__Goal of the exercise__: Copy out the lines starting with the line containing "You are a GUI" and going on through the line containing "Action: click(x=1128, y=205)", both included, and leave the pictures out of your copy.
-*-
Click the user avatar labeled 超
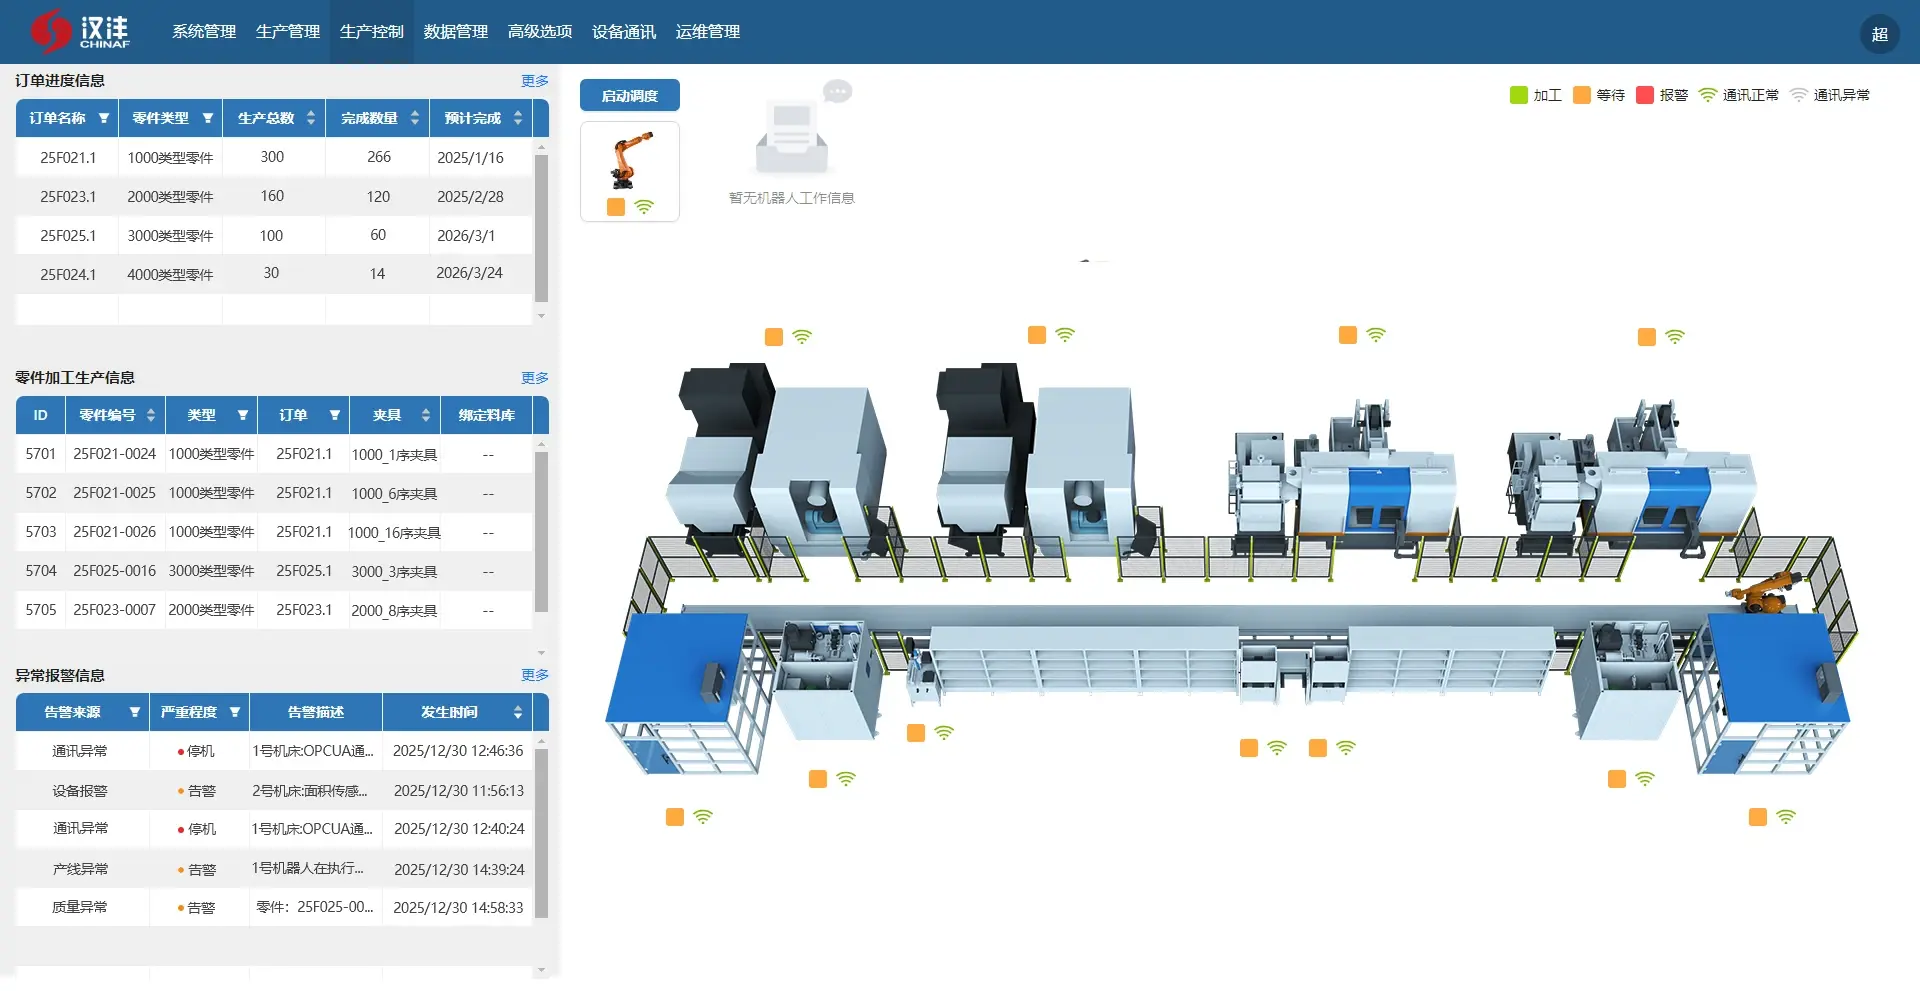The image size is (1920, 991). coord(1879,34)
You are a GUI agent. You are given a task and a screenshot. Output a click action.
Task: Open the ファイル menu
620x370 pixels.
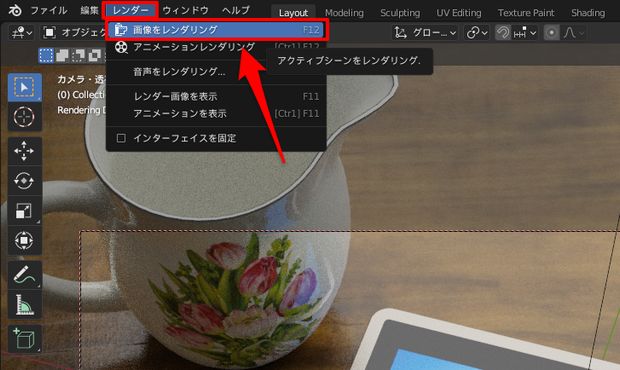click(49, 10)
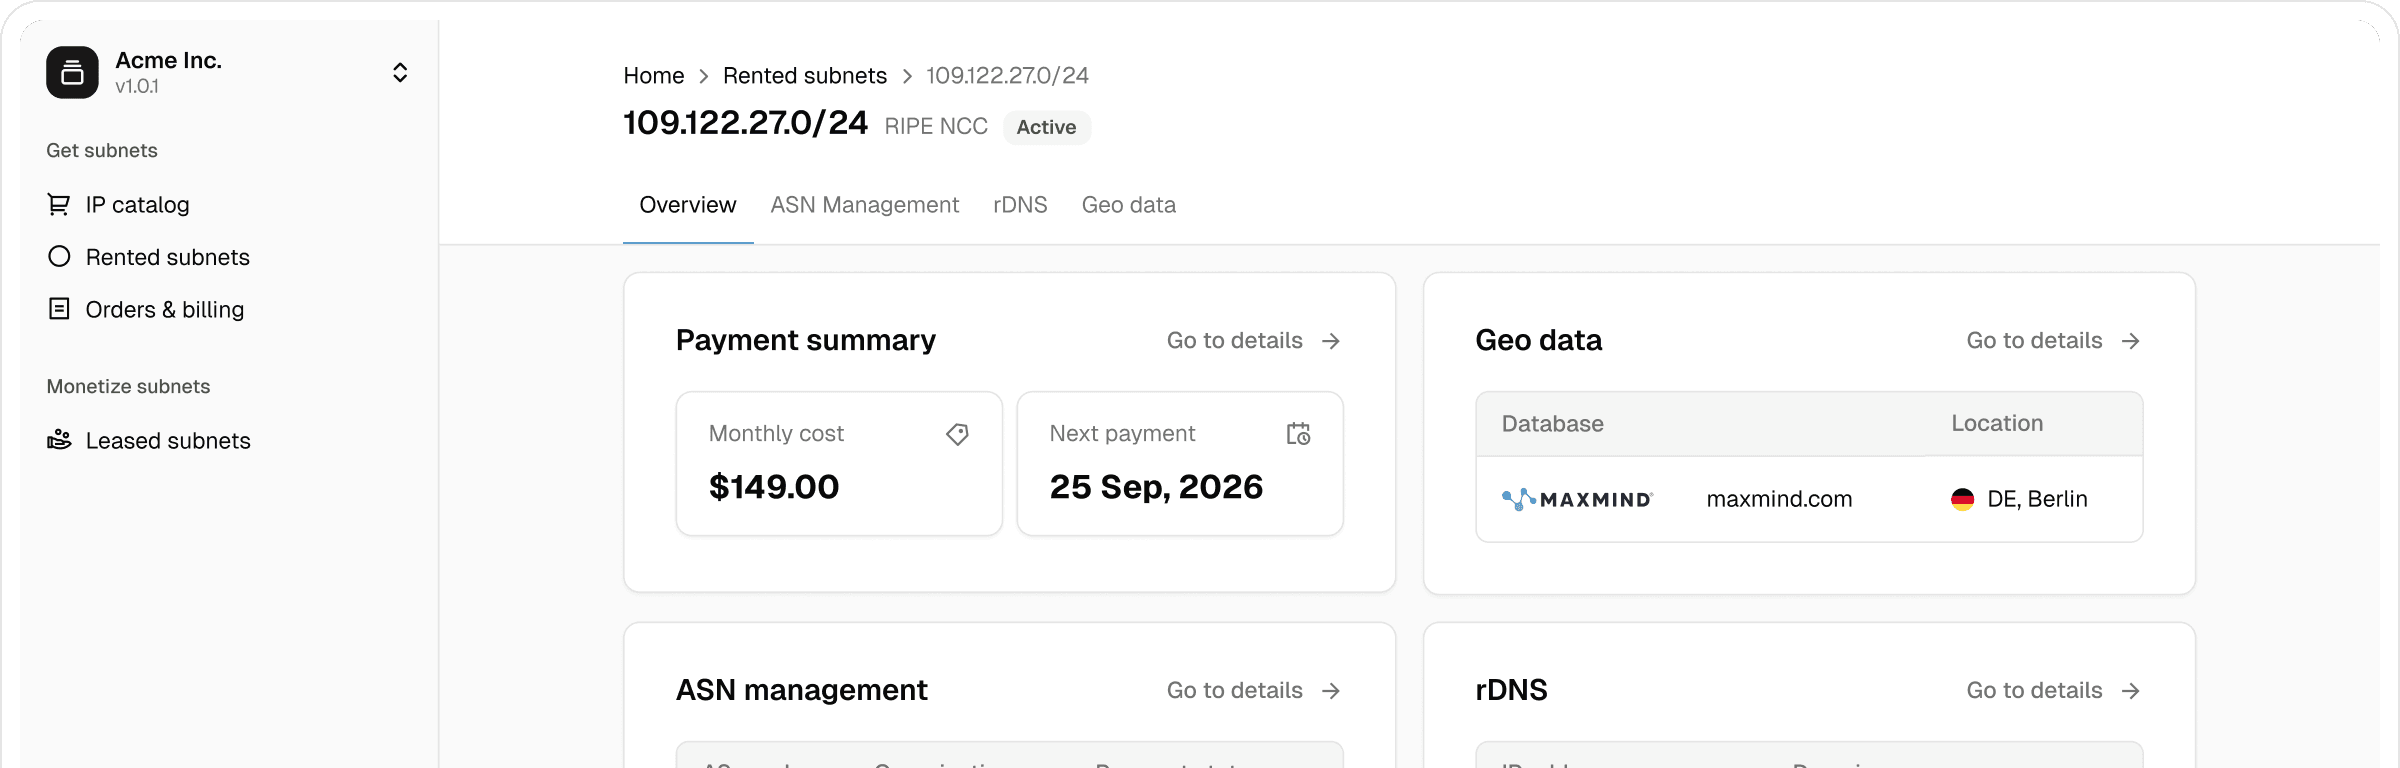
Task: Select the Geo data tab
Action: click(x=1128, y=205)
-*-
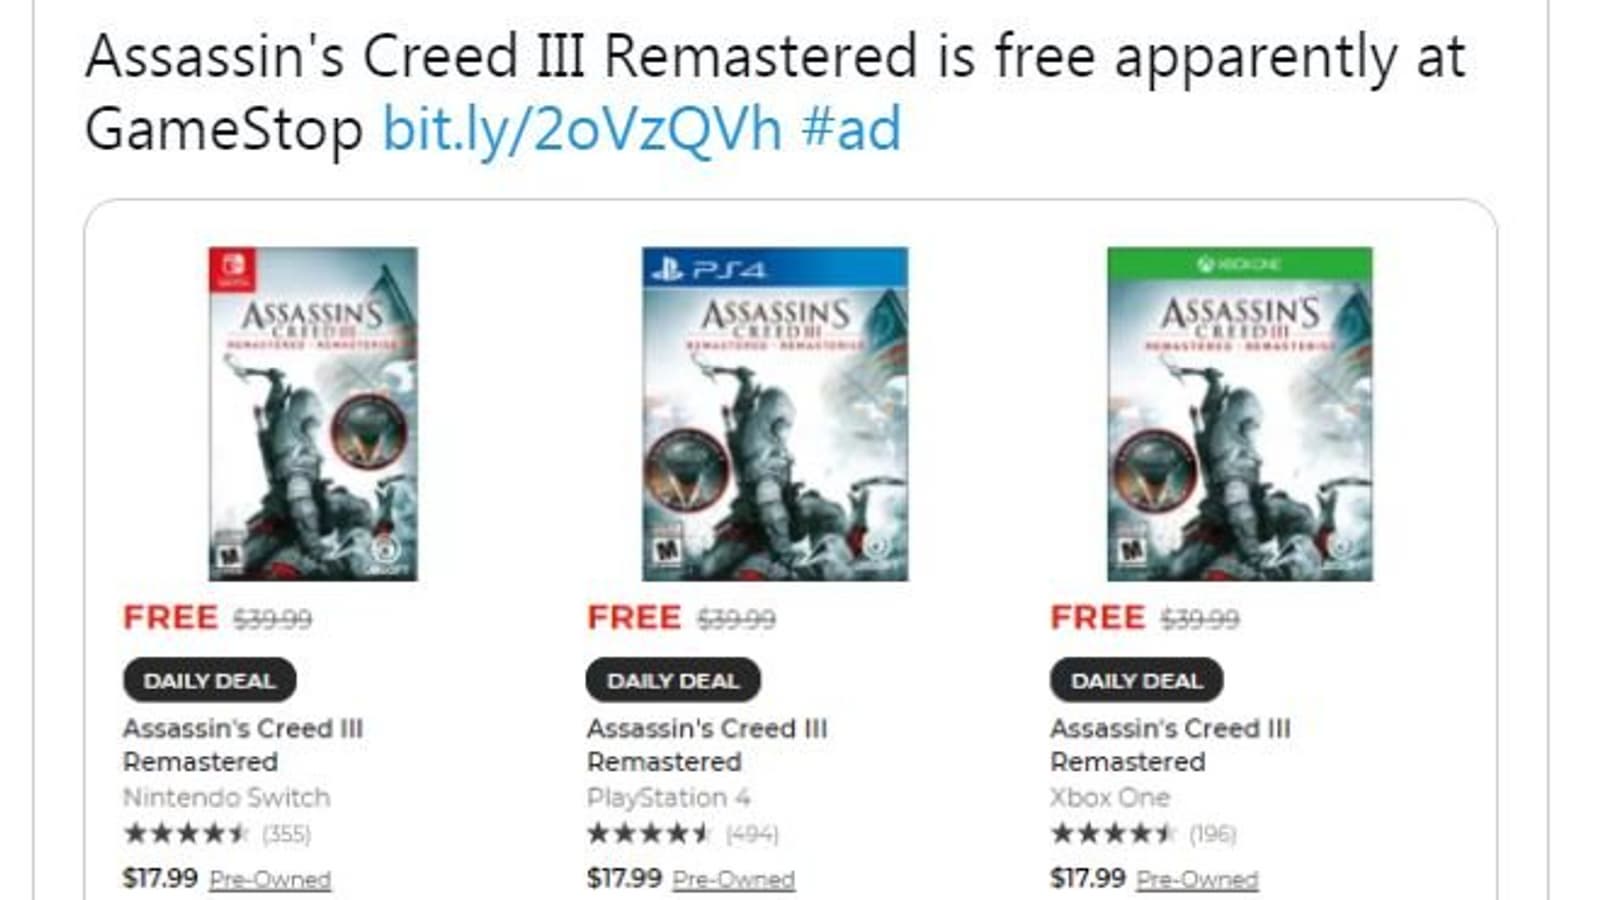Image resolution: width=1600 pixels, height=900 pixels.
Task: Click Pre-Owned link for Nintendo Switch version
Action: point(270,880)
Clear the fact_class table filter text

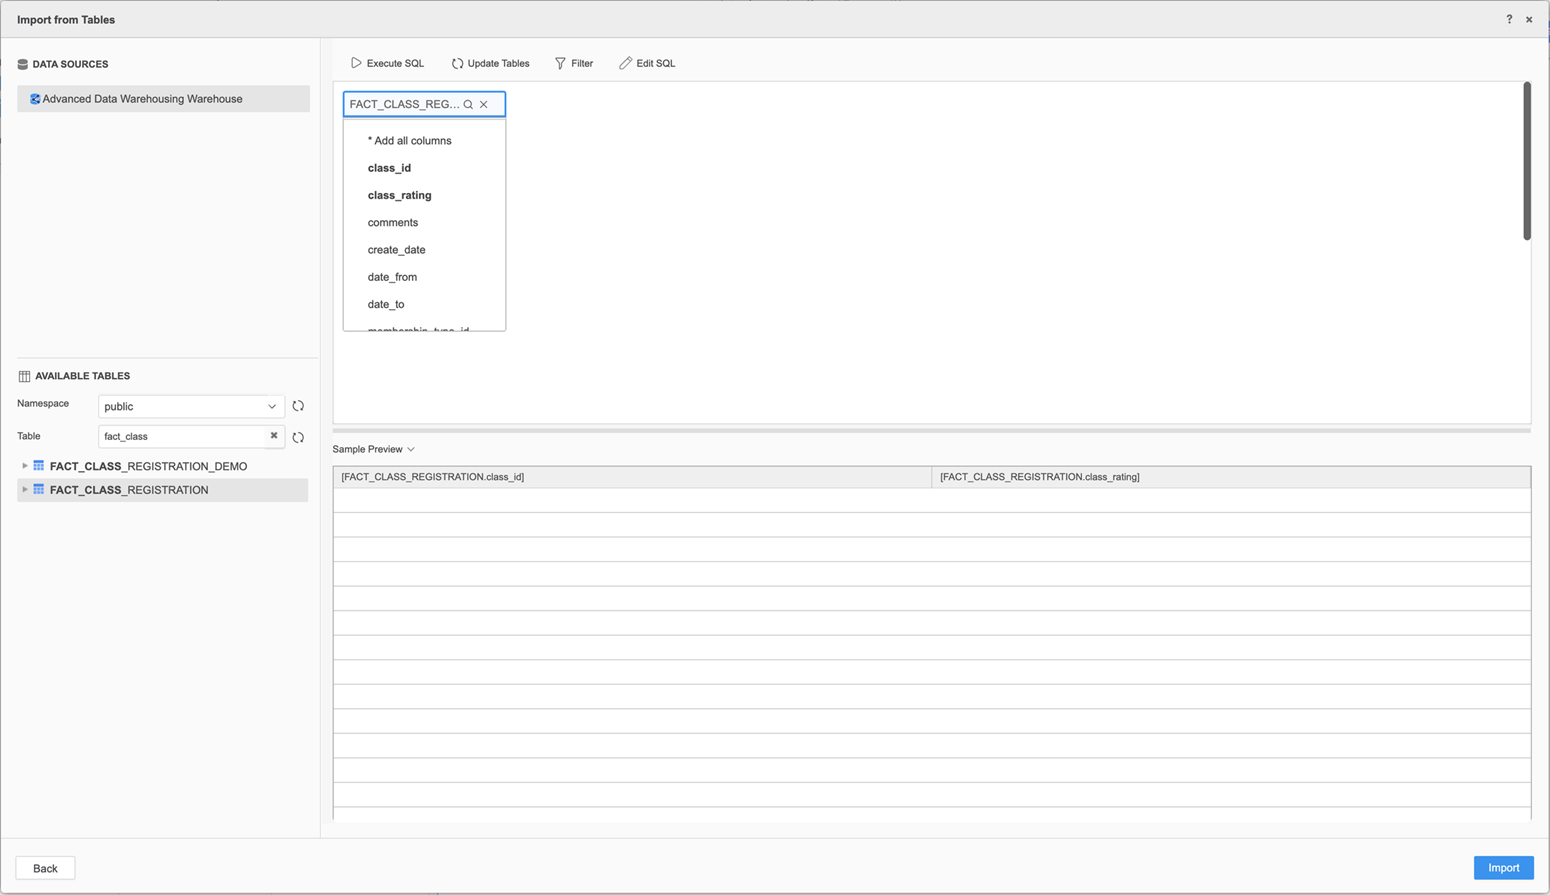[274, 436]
-*-
__Task answer__:
You are a GUI agent. You are given a task and a screenshot. Output a click action.
Task: Open the ファイル menu
620x370 pixels.
click(49, 10)
Task: Select the Geo data tab
Action: click(x=1128, y=205)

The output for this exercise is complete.